Lipid structure, and the structural differences between saturated and unsaturated fatty acids is tested here along with Ester linkages ( or bonds).

Protein structure again starts with the monomers; Amino Acids. The quiz tests your knowledge of the carboxyl group and the amino group, and the differing R groups. It tests your ability to identify a peptide bond, and how the order of amino acids dictates the ensuing secondary, tertiary and quaternary structures of proteins.There are two quizzes on Enzymes, and what factors affect enzyme function In these quizzes you will apply your knowledge of protein structure and be able to interpret graphs.

The structure of DNA ( and its single stranded relative RNA) is also tested in this unit; looking at Nucleotide structure, and phosphodiester bonds. In this unit there is also a quiz looking at the fine detail of DNA replication; understanding the role of each enzyme, where it attaches, and which direction it moves in. You are also tested on the evidence of Semi Conservative Replication.

Lastly there is a quiz testing your understanding of the role of inorganic ions such as sodium and phosphate. Building up to  the structure and  role of ATP. The importance of water is the last little section in this quiz , finishing off knowledge which will support every aspect of your A Level understanding from now on.

Biological Molecules

Cells

In this unit of A Level Biology: Cells, we start by testing your knowledge of Eukaryotic Organelles. Extending on from the basics learnt at GCSE, this quiz expects you to be able to identify and give the detailed function from the familiar Nucleus, through to the newly introduced Golgi Body and Smooth Endoplasmic Reticulum.

The next quiz then looks at Prokaryotic structure. Focusing predominantly on Bacteria, this quiz looks at the differences between Prokaryotes and Eukaryotes; particularly looking at DNA and Binary Fission.

Your mathematical skill is tested in Magnification , with your ability to convert units, understand Order of Magnitude, and work out the magnification and Actual size of images shown. Following on from this, Microscopes and Fractionation tests your understanding of the difference between Scanning and Transmission Electron microscopes. It also, applies your knowledge of the technique of Cell fractionation, where centrifugation at different speeds is used to separate out organelles.

Eukaryotic Cell division is tested in the Mitosis quiz. Where you need to be able identify Prophase, Metaphase, Anaphase and Telophase. You also need to understand the role of Interphase in the Cell Cycle.
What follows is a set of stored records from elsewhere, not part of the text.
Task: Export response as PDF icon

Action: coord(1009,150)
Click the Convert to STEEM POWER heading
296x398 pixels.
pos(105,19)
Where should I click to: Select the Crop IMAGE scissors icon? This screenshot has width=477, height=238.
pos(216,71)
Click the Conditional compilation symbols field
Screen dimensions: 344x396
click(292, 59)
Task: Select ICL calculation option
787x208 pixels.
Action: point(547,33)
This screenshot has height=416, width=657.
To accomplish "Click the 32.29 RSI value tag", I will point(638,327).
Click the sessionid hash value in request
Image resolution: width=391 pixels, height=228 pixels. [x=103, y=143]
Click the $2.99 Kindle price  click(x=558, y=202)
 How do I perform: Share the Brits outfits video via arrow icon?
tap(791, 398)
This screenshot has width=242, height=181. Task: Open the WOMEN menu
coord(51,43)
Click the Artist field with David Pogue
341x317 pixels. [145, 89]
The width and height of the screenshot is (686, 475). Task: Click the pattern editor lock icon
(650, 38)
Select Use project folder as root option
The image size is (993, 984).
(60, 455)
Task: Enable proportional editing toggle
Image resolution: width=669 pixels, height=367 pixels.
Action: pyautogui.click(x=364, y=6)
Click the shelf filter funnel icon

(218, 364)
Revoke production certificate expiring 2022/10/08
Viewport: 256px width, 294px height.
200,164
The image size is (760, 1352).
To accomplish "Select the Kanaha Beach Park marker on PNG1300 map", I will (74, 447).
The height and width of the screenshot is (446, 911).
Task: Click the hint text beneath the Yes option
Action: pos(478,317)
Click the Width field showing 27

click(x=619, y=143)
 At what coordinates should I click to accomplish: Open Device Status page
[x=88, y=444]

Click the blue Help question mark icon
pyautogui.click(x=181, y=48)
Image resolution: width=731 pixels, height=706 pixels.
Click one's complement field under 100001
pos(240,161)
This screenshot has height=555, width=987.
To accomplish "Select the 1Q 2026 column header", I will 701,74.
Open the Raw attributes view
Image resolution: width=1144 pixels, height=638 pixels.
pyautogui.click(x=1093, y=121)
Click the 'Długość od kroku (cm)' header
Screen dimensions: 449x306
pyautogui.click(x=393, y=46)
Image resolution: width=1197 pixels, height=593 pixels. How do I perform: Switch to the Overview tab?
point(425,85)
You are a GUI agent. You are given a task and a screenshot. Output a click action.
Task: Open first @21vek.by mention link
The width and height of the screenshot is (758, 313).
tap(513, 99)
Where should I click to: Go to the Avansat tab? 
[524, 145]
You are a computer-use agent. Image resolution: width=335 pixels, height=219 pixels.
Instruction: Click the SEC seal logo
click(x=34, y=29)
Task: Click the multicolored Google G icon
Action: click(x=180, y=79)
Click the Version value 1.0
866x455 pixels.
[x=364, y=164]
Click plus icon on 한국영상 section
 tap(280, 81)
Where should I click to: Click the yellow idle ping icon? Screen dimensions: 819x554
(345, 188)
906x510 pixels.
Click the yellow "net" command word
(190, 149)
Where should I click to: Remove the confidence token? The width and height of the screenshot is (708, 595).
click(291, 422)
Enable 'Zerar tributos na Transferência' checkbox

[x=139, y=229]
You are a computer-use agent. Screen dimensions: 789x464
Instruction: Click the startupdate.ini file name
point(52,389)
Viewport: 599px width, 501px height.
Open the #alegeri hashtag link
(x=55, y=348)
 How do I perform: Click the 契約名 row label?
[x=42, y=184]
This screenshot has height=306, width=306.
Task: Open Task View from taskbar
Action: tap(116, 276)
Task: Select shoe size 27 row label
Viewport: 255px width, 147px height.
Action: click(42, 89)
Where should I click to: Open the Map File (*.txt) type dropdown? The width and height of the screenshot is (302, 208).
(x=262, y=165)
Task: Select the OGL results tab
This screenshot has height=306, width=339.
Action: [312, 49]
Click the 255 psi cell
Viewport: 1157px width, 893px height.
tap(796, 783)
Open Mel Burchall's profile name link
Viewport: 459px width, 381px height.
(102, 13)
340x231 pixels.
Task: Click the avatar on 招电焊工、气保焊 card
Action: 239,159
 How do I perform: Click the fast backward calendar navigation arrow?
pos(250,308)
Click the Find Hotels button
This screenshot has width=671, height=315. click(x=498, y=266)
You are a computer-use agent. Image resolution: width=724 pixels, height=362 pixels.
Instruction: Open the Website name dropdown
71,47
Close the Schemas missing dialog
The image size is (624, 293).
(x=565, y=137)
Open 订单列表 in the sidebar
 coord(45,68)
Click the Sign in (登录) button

Two quizzes are dedicated to the Plasma Membrane. You will need to know the structure of the Phosopholipid Bilayer,and  how that relates to function. How different molecules can pass across the Membrane, is also tested and again links into other units further on in A Level Biology.

Lastly we look at the Immune response : both the cellular response via T cells, and the Humoral response via B cells. The role of antibodies is tested both with in the Immune Response, but also in a second quiz on Monoclonal Antibodies.

Cells

Exchanges of Substances with the Environment

In this unit we get our first taste of Physiology in A Level biology – and start to look at how the body functions and systems with-in organisms.

We pick up from GCSE looking at Surface Area to Volume ratio, and adaptations of this that allow organisms to survive; for example,  at different temperatures. Surface area also links into the gaseous exchange systems in humans, insects, fish and plants. Understanding of the human gaseous exchange system also requires understanding and interpreting data on diseases which affect it.

Mass Transport means the movement of substances around a multicellular organism. In many organisms this takes the form of a circulatory system. In this unit, we look at Haemoglobin, and  oxygen dissociation curves. You need to be able to describe the effect of partial pressure of oxygen on haemogoblin’s affinity for oxygen. You also need to be able to describe the Bohr effect, and apply your knowledge to what may be unfamiliar species such as lugworms.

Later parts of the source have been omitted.